Running the lab notebooks remotely using Google Colab requires the following steps:

!!! note "Notebook execution speed tip" The default execution runtime in Colab uses a CPU. Consider using a different Colab runtime to increase execution speed, especially in situations where you may have other constraints such as a slow network connection. From the navigation bar, select Runtime->Change runtime type, then select either GPU- or TPU-based hardware acceleration.

Colab Prerequisites

  • Google Colab requires a Google account that you're logged into

Serving the Granite AI Models for Colab

The labs require Granite models to be served by an AI model runtime so that the models can be invoked or called.

Replicate AI Cloud Platform for Colab

Replicate is a cloud platform that will host and serve AI models for you.

  1. Create a Replicate account. You will need a GitHub account to do this.

  2. Add credit to your Replicate Account (optional). To remove a barrier to entry to try the Granite models on the Replicate platform, use this link to add a small amount of credit to your Replicate account.

  3. Create a Replicate API Token.

  4. Add your Replicate API Token to the Colab Secrets manager to securely store it.

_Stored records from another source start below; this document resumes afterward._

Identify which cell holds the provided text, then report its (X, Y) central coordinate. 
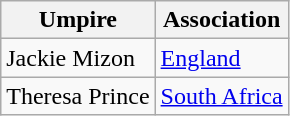
Jackie Mizon (78, 58)
South Africa (222, 96)
Umpire (78, 20)
England (222, 58)
Association (222, 20)
Theresa Prince (78, 96)
From the cell containing the given text, extract its center point as [x, y] coordinate. 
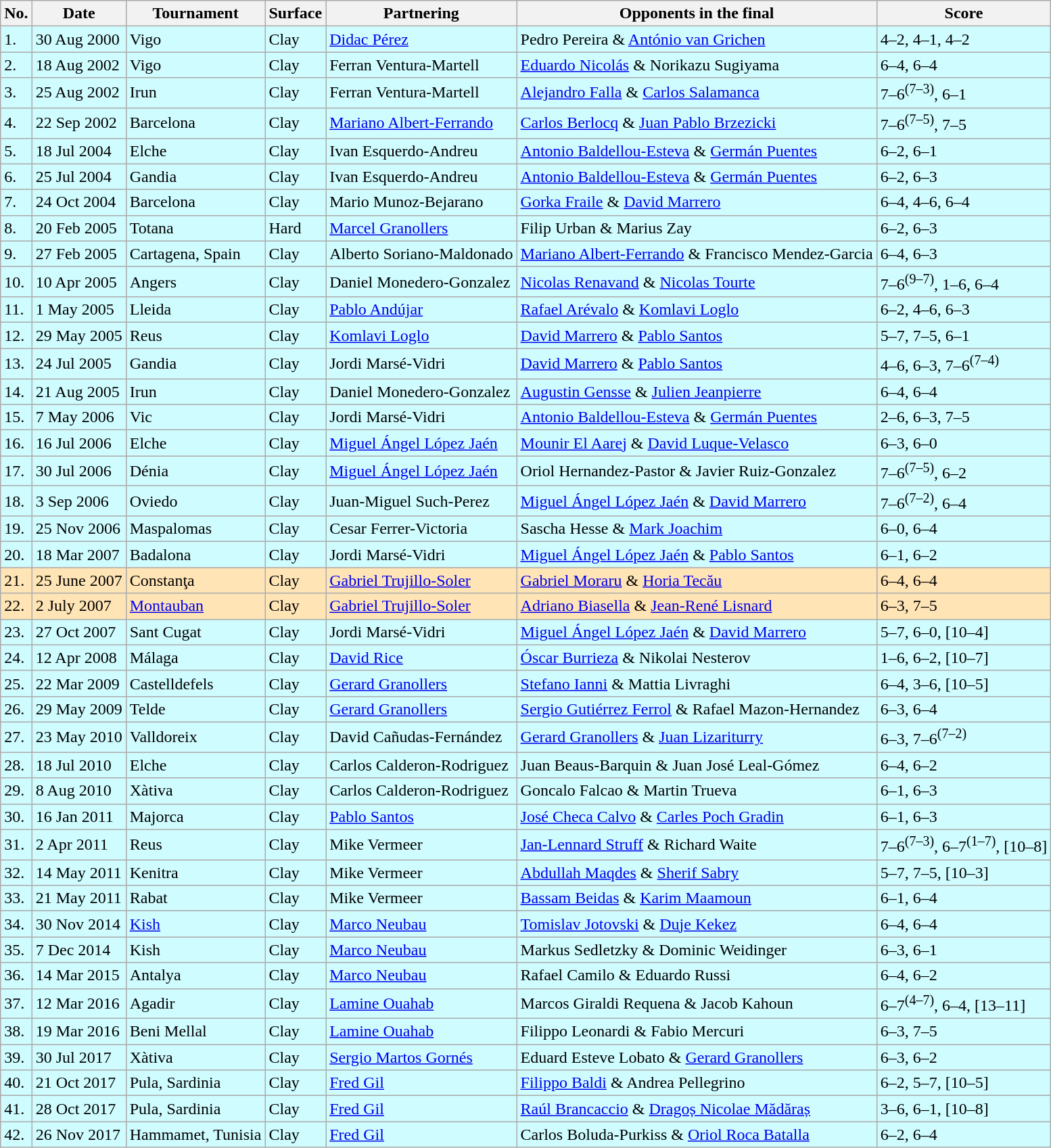
6–4, 4–6, 6–4 [964, 202]
25 Nov 2006 [78, 529]
3. [16, 93]
Tournament [195, 14]
Maspalomas [195, 529]
Cartagena, Spain [195, 254]
8 Aug 2010 [78, 791]
5–7, 6–0, [10–4] [964, 632]
3 Sep 2006 [78, 500]
23. [16, 632]
Raúl Brancaccio & Dragoș Nicolae Mădăraș [697, 1108]
Cesar Ferrer-Victoria [421, 529]
26 Nov 2017 [78, 1134]
Alejandro Falla & Carlos Salamanca [697, 93]
Sant Cugat [195, 632]
21 Aug 2005 [78, 392]
Pablo Santos [421, 816]
Sergio Gutiérrez Ferrol & Rafael Mazon-Hernandez [697, 709]
30. [16, 816]
Surface [296, 14]
14 May 2011 [78, 872]
30 Jul 2017 [78, 1057]
27 Oct 2007 [78, 632]
Pedro Pereira & António van Grichen [697, 39]
36. [16, 975]
Mario Munoz-Bejarano [421, 202]
16 Jan 2011 [78, 816]
42. [16, 1134]
Markus Sedletzky & Dominic Weidinger [697, 950]
17. [16, 471]
Sergio Martos Gornés [421, 1057]
Montauban [195, 606]
18. [16, 500]
Jan-Lennard Struff & Richard Waite [697, 844]
Beni Mellal [195, 1031]
30 Nov 2014 [78, 924]
Telde [195, 709]
22. [16, 606]
Óscar Burrieza & Nikolai Nesterov [697, 657]
14. [16, 392]
Dénia [195, 471]
6. [16, 177]
Constanţa [195, 580]
27 Feb 2005 [78, 254]
41. [16, 1108]
29 May 2009 [78, 709]
Angers [195, 281]
16. [16, 443]
24 Oct 2004 [78, 202]
37. [16, 1004]
1 May 2005 [78, 310]
Marcos Giraldi Requena & Jacob Kahoun [697, 1004]
Kenitra [195, 872]
7–6(7–5), 7–5 [964, 123]
26. [16, 709]
7–6(7–2), 6–4 [964, 500]
12 Apr 2008 [78, 657]
6–2, 6–1 [964, 151]
25 Jul 2004 [78, 177]
Oviedo [195, 500]
Eduardo Nicolás & Norikazu Sugiyama [697, 65]
Valldoreix [195, 737]
20 Feb 2005 [78, 228]
27. [16, 737]
2 Apr 2011 [78, 844]
21 May 2011 [78, 898]
15. [16, 417]
Bassam Beidas & Karim Maamoun [697, 898]
6–2, 4–6, 6–3 [964, 310]
32. [16, 872]
6–3, 6–4 [964, 709]
1. [16, 39]
12 Mar 2016 [78, 1004]
Agadir [195, 1004]
Gorka Fraile & David Marrero [697, 202]
Rafael Arévalo & Komlavi Loglo [697, 310]
Majorca [195, 816]
Badalona [195, 555]
6–3, 6–1 [964, 950]
Rafael Camilo & Eduardo Russi [697, 975]
Filip Urban & Marius Zay [697, 228]
6–3, 7–6(7–2) [964, 737]
Goncalo Falcao & Martin Trueva [697, 791]
4–2, 4–1, 4–2 [964, 39]
Mariano Albert-Ferrando [421, 123]
Gabriel Moraru & Horia Tecău [697, 580]
Sascha Hesse & Mark Joachim [697, 529]
7–6(7–5), 6–2 [964, 471]
13. [16, 364]
Mariano Albert-Ferrando & Francisco Mendez-Garcia [697, 254]
David Rice [421, 657]
40. [16, 1083]
Lleida [195, 310]
Juan Beaus-Barquin & Juan José Leal-Gómez [697, 765]
Gerard Granollers & Juan Lizariturry [697, 737]
7 May 2006 [78, 417]
4. [16, 123]
Totana [195, 228]
Tomislav Jotovski & Duje Kekez [697, 924]
29. [16, 791]
6–2, 5–7, [10–5] [964, 1083]
Filippo Leonardi & Fabio Mercuri [697, 1031]
Opponents in the final [697, 14]
Marcel Granollers [421, 228]
29 May 2005 [78, 335]
8. [16, 228]
6–7(4–7), 6–4, [13–11] [964, 1004]
34. [16, 924]
6–1, 6–4 [964, 898]
Abdullah Maqdes & Sherif Sabry [697, 872]
Rabat [195, 898]
2. [16, 65]
Date [78, 14]
José Checa Calvo & Carles Poch Gradin [697, 816]
Augustin Gensse & Julien Jeanpierre [697, 392]
6–4, 3–6, [10–5] [964, 683]
Didac Pérez [421, 39]
22 Mar 2009 [78, 683]
6–1, 6–2 [964, 555]
7–6(9–7), 1–6, 6–4 [964, 281]
Mounir El Aarej & David Luque-Velasco [697, 443]
25 June 2007 [78, 580]
3–6, 6–1, [10–8] [964, 1108]
30 Aug 2000 [78, 39]
Hard [296, 228]
28. [16, 765]
19. [16, 529]
35. [16, 950]
Nicolas Renavand & Nicolas Tourte [697, 281]
25. [16, 683]
18 Mar 2007 [78, 555]
Castelldefels [195, 683]
21. [16, 580]
9. [16, 254]
11. [16, 310]
19 Mar 2016 [78, 1031]
5. [16, 151]
Stefano Ianni & Mattia Livraghi [697, 683]
1–6, 6–2, [10–7] [964, 657]
33. [16, 898]
14 Mar 2015 [78, 975]
30 Jul 2006 [78, 471]
6–0, 6–4 [964, 529]
7–6(7–3), 6–7(1–7), [10–8] [964, 844]
6–3, 6–0 [964, 443]
7. [16, 202]
No. [16, 14]
28 Oct 2017 [78, 1108]
10. [16, 281]
23 May 2010 [78, 737]
24 Jul 2005 [78, 364]
25 Aug 2002 [78, 93]
5–7, 7–5, [10–3] [964, 872]
Málaga [195, 657]
20. [16, 555]
Komlavi Loglo [421, 335]
Adriano Biasella & Jean-René Lisnard [697, 606]
Antalya [195, 975]
Carlos Boluda-Purkiss & Oriol Roca Batalla [697, 1134]
4–6, 6–3, 7–6(7–4) [964, 364]
Oriol Hernandez-Pastor & Javier Ruiz-Gonzalez [697, 471]
18 Jul 2010 [78, 765]
Miguel Ángel López Jaén & Pablo Santos [697, 555]
6–4, 6–3 [964, 254]
18 Aug 2002 [78, 65]
21 Oct 2017 [78, 1083]
Carlos Berlocq & Juan Pablo Brzezicki [697, 123]
22 Sep 2002 [78, 123]
David Cañudas-Fernández [421, 737]
Partnering [421, 14]
16 Jul 2006 [78, 443]
18 Jul 2004 [78, 151]
10 Apr 2005 [78, 281]
2–6, 6–3, 7–5 [964, 417]
31. [16, 844]
39. [16, 1057]
Filippo Baldi & Andrea Pellegrino [697, 1083]
Score [964, 14]
6–2, 6–4 [964, 1134]
12. [16, 335]
Juan-Miguel Such-Perez [421, 500]
38. [16, 1031]
6–3, 6–2 [964, 1057]
Pablo Andújar [421, 310]
2 July 2007 [78, 606]
7–6(7–3), 6–1 [964, 93]
Vic [195, 417]
5–7, 7–5, 6–1 [964, 335]
Alberto Soriano-Maldonado [421, 254]
Eduard Esteve Lobato & Gerard Granollers [697, 1057]
Hammamet, Tunisia [195, 1134]
7 Dec 2014 [78, 950]
24. [16, 657]
Detect which cell encompasses the target text, then output its (X, Y) center coordinate. 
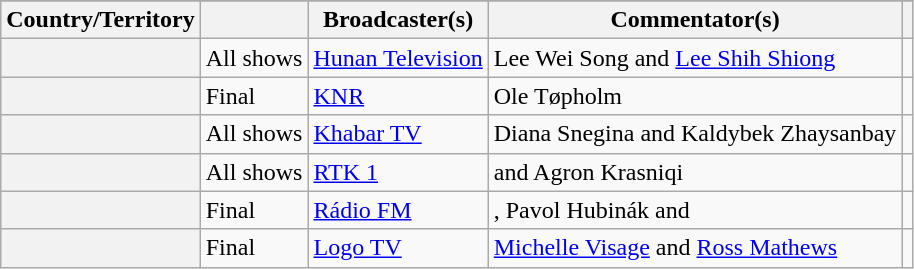
RTK 1 (398, 172)
and Agron Krasniqi (695, 172)
Logo TV (398, 248)
Rádio FM (398, 210)
Khabar TV (398, 134)
Commentator(s) (695, 20)
Michelle Visage and Ross Mathews (695, 248)
KNR (398, 96)
Country/Territory (100, 20)
Hunan Television (398, 58)
Diana Snegina and Kaldybek Zhaysanbay (695, 134)
Lee Wei Song and Lee Shih Shiong (695, 58)
Ole Tøpholm (695, 96)
, Pavol Hubinák and (695, 210)
Broadcaster(s) (398, 20)
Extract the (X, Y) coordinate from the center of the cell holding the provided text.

Open Google Colab and click on the 🔑 Secrets tab in the left panel. Click "New Secret" and enter REPLICATE_API_TOKEN as the key, and paste your token into the value field. Toggle the button on the left to allow notebook access to the secret.

Local Model Inference Options

For running models locally instead of using cloud services, you have two options:

Option 1: LM Studio

LM Studio is a desktop application for running LLMs locally with an OpenAI-compatible API.

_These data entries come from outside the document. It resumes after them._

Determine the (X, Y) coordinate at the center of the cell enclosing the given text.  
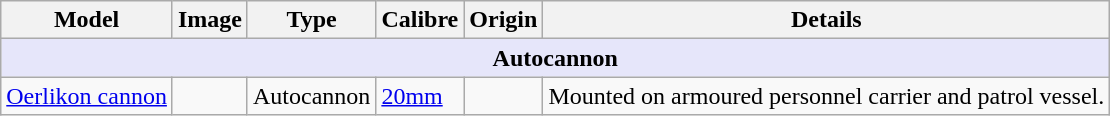
20mm (420, 96)
Oerlikon cannon (87, 96)
Type (311, 20)
Image (210, 20)
Origin (504, 20)
Details (826, 20)
Model (87, 20)
Mounted on armoured personnel carrier and patrol vessel. (826, 96)
Calibre (420, 20)
Output the [x, y] coordinate of the center of the cell containing the given text.  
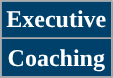
Coaching [56, 58]
Executive [56, 20]
Locate the cell with the specified text and output its [X, Y] center coordinate. 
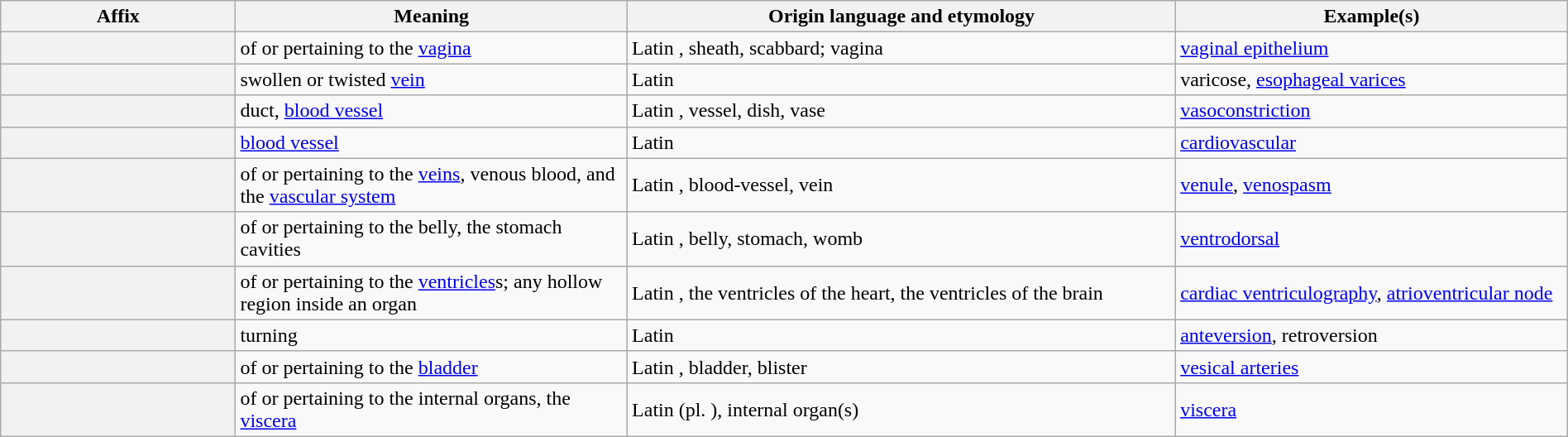
of or pertaining to the veins, venous blood, and the vascular system [432, 185]
cardiac ventriculography, atrioventricular node [1372, 293]
swollen or twisted vein [432, 79]
vaginal epithelium [1372, 48]
Latin , bladder, blister [901, 366]
Latin , sheath, scabbard; vagina [901, 48]
viscera [1372, 409]
Latin , the ventricles of the heart, the ventricles of the brain [901, 293]
Latin , blood-vessel, vein [901, 185]
Origin language and etymology [901, 17]
Latin , belly, stomach, womb [901, 238]
duct, blood vessel [432, 111]
Example(s) [1372, 17]
blood vessel [432, 142]
turning [432, 335]
venule, venospasm [1372, 185]
of or pertaining to the belly, the stomach cavities [432, 238]
Latin , vessel, dish, vase [901, 111]
of or pertaining to the internal organs, the viscera [432, 409]
Latin (pl. ), internal organ(s) [901, 409]
cardiovascular [1372, 142]
ventrodorsal [1372, 238]
of or pertaining to the bladder [432, 366]
anteversion, retroversion [1372, 335]
Meaning [432, 17]
of or pertaining to the ventricless; any hollow region inside an organ [432, 293]
vesical arteries [1372, 366]
vasoconstriction [1372, 111]
of or pertaining to the vagina [432, 48]
varicose, esophageal varices [1372, 79]
Affix [118, 17]
Find where the given text appears and provide that cell's center as (x, y) coordinate. 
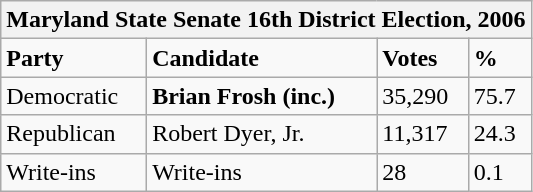
75.7 (500, 96)
11,317 (422, 134)
Maryland State Senate 16th District Election, 2006 (266, 20)
28 (422, 172)
Party (74, 58)
Candidate (262, 58)
Republican (74, 134)
Brian Frosh (inc.) (262, 96)
Democratic (74, 96)
% (500, 58)
0.1 (500, 172)
Votes (422, 58)
35,290 (422, 96)
24.3 (500, 134)
Robert Dyer, Jr. (262, 134)
From the cell containing the given text, extract its center point as [x, y] coordinate. 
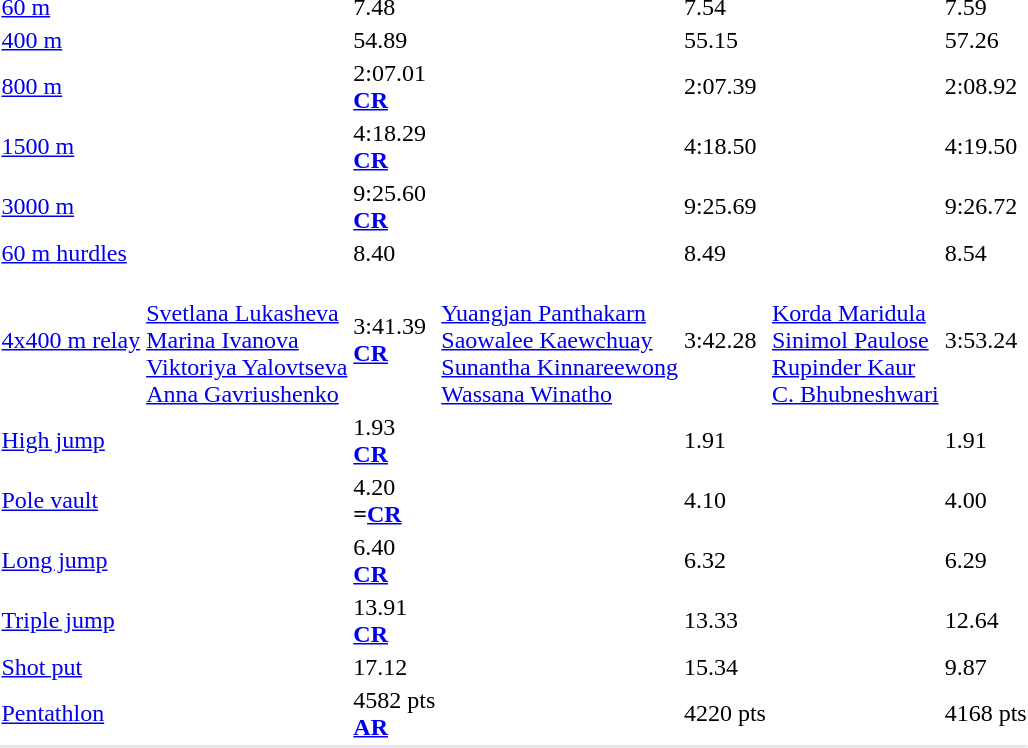
13.91CR [394, 620]
60 m hurdles [71, 253]
Svetlana LukashevaMarina IvanovaViktoriya YalovtsevaAnna Gavriushenko [247, 340]
4:18.29CR [394, 146]
3000 m [71, 206]
4x400 m relay [71, 340]
4582 ptsAR [394, 714]
Long jump [71, 560]
55.15 [724, 40]
1.93CR [394, 440]
57.26 [986, 40]
8.54 [986, 253]
4:18.50 [724, 146]
3:41.39CR [394, 340]
9.87 [986, 667]
High jump [71, 440]
3:53.24 [986, 340]
2:07.01CR [394, 86]
4:19.50 [986, 146]
3:42.28 [724, 340]
13.33 [724, 620]
4168 pts [986, 714]
17.12 [394, 667]
2:08.92 [986, 86]
6.32 [724, 560]
15.34 [724, 667]
Korda MaridulaSinimol PauloseRupinder KaurC. Bhubneshwari [855, 340]
4.10 [724, 500]
4220 pts [724, 714]
54.89 [394, 40]
400 m [71, 40]
9:25.60CR [394, 206]
Pole vault [71, 500]
4.00 [986, 500]
9:26.72 [986, 206]
8.40 [394, 253]
800 m [71, 86]
1500 m [71, 146]
6.29 [986, 560]
Triple jump [71, 620]
2:07.39 [724, 86]
4.20=CR [394, 500]
Shot put [71, 667]
9:25.69 [724, 206]
8.49 [724, 253]
6.40CR [394, 560]
Pentathlon [71, 714]
12.64 [986, 620]
Yuangjan PanthakarnSaowalee KaewchuaySunantha KinnareewongWassana Winatho [560, 340]
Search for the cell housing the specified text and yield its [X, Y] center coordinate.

  1. Download and install LM Studio for your platform

  2. Download the Granite Vision model:

    • Open LM Studio and go to the "Discover" tab
    • Search for granite-vision or granite-3.3
    • Download a model (e.g., granite-vision-3.3-2b)
  3. Start the local server:

    • Go to the "Local Server" tab
    • Select your downloaded model
    • Click "Start Server"
    • The server runs at http://localhost:1234 by default
  4. Use in notebooks with the OpenAI-compatible endpoint:

    from langchain_openai import ChatOpenAI
    
    model = ChatOpenAI(
        model_name="granite-vision-3.3-2b",
        api_key="none",
        base_url="http://localhost:1234/v1",
    )
    

Option 2: Ollama

Ollama is a lightweight tool for running LLMs locally from the command line.

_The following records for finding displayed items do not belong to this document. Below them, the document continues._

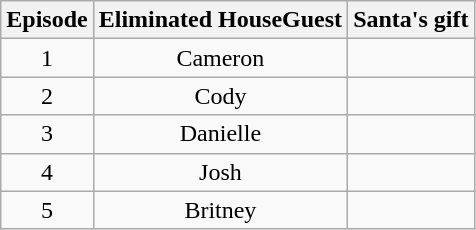
Josh [220, 172]
Santa's gift [411, 20]
1 [47, 58]
Britney [220, 210]
Cody [220, 96]
Danielle [220, 134]
Eliminated HouseGuest [220, 20]
4 [47, 172]
2 [47, 96]
5 [47, 210]
Episode [47, 20]
3 [47, 134]
Cameron [220, 58]
Extract the [X, Y] coordinate from the center of the cell holding the provided text.  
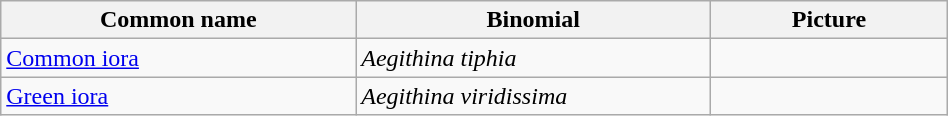
Picture [830, 20]
Binomial [534, 20]
Common name [178, 20]
Aegithina tiphia [534, 58]
Common iora [178, 58]
Aegithina viridissima [534, 96]
Green iora [178, 96]
Pinpoint the cell where the given text exists, returning its (x, y) midpoint coordinate. 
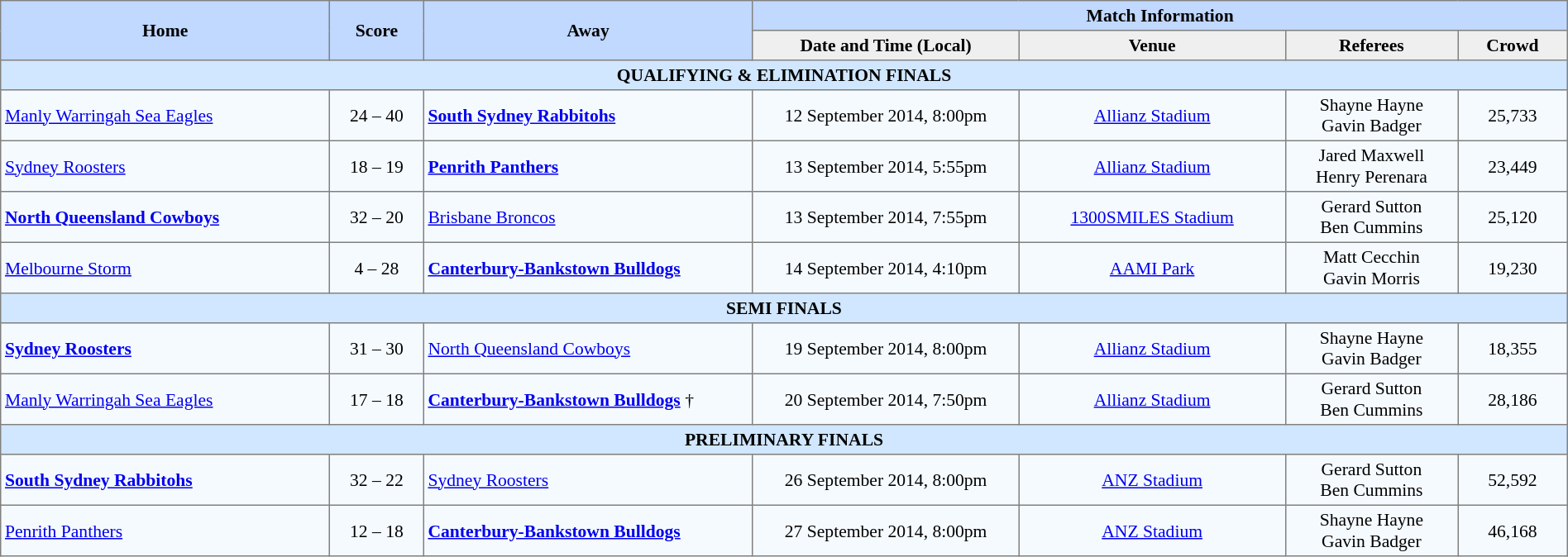
SEMI FINALS (784, 308)
Brisbane Broncos (588, 218)
24 – 40 (377, 116)
19,230 (1513, 268)
20 September 2014, 7:50pm (886, 399)
Jared MaxwellHenry Perenara (1371, 166)
PRELIMINARY FINALS (784, 440)
25,733 (1513, 116)
26 September 2014, 8:00pm (886, 480)
32 – 20 (377, 218)
13 September 2014, 7:55pm (886, 218)
31 – 30 (377, 349)
25,120 (1513, 218)
19 September 2014, 8:00pm (886, 349)
Referees (1371, 45)
32 – 22 (377, 480)
Crowd (1513, 45)
14 September 2014, 4:10pm (886, 268)
27 September 2014, 8:00pm (886, 531)
17 – 18 (377, 399)
18,355 (1513, 349)
12 – 18 (377, 531)
1300SMILES Stadium (1152, 218)
Date and Time (Local) (886, 45)
23,449 (1513, 166)
13 September 2014, 5:55pm (886, 166)
Canterbury-Bankstown Bulldogs † (588, 399)
Home (165, 31)
Match Information (1159, 16)
18 – 19 (377, 166)
52,592 (1513, 480)
Matt CecchinGavin Morris (1371, 268)
Away (588, 31)
Score (377, 31)
AAMI Park (1152, 268)
Melbourne Storm (165, 268)
4 – 28 (377, 268)
28,186 (1513, 399)
12 September 2014, 8:00pm (886, 116)
46,168 (1513, 531)
Venue (1152, 45)
QUALIFYING & ELIMINATION FINALS (784, 75)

  1. Download and install Ollama for your platform

  2. Pull the Granite Vision model:

    ollama pull granite3.2-vision:2b
    
  3. Ollama runs automatically and exposes an OpenAI-compatible API at http://localhost:11434

  4. Use in notebooks:

    from docling.datamodel.pipeline_options import PictureDescriptionApiOptions
    
    options = PictureDescriptionApiOptions(
        url="http://localhost:11434/v1/chat/completions",
        params={"model": "granite3.2-vision:2b"},
    )
    

Hardware Recommendations

For the best local inference experience:

Component Minimum Recommended
RAM 8 GB 16+ GB
GPU VRAM - 4+ GB
Storage 10 GB free 20+ GB free

Apple Silicon

If you have a Mac with Apple Silicon (M1/M2/M3), both LM Studio and Ollama can leverage the Metal GPU for accelerated inference.